In the court judgment excerpt, on what date did the earlier car accident between the first and second applicants take place?

> [Text extract]:
------

51. Examining the case on the merits, the judge considered that it was not true that the only evidence against the applicants had been the incriminating statements of L. and G. On the contrary, those statements had just confirmed a series of unequivocal elements which had been listed in the indictment and which would have been sufficient on their own to consider the commission of the fraud plausible on a logical level. The phone calls between the first applicant and G. on the days prior to the car accident of 28 September 2011 had not only confirmed, beyond reasonable doubt, G.’s statement incriminating the first applicant, but had also shown that the car accident that had occurred two years earlier (on 18 October 2009) between the first and second applicants had not been a matter of pure chance. This was so, a fortiori in light of the fact that an alternative explanation (which not even the first applicant had attempted to provide) would have been completely implausible. It was not credible that the first applicant had been involved in two car accidents with people with whom he was already acquainted, involving his relatives and causing the same injuries, and in the same street in San Marino. Moreover, the numerous phone calls between the first and second applicants had confirmed the existence of a well-established relationship, albeit also a professional one, between the two accused. Therefore, the incriminating statements of G. and L. had not represented unexpected and decisive revelations but had just confirmed that the first applicant could not be considered so unlucky as to have had two such peculiar car accidents.
52. In the judge’s view,even accepting the existence of animosity between the first applicant and the police officer, J.B., that factor did not undermine the credibility of the accusing witnesses, G. and L. In particular, it was not credible that J.B. had made up the facts of the offence, since the car accidents (with all their above-mentioned particularities) had really happened and the insurance companies had actually paid compensation. Nor was it credible that L. and G., who did not hold any personal resentment against the first applicant, would have confessed to an offence for the sole purpose of backing officer J.B. in his alleged “revenge”.

------

> [Extracted data]:
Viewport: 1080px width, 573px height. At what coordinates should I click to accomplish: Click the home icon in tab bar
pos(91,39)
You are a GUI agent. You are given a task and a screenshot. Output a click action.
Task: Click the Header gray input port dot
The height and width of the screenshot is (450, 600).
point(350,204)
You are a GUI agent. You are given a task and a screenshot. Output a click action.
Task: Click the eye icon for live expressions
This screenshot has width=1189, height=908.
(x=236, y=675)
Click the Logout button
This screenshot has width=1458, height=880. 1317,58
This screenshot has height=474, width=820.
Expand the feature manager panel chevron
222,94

------

> [Full response]:
18 October 2009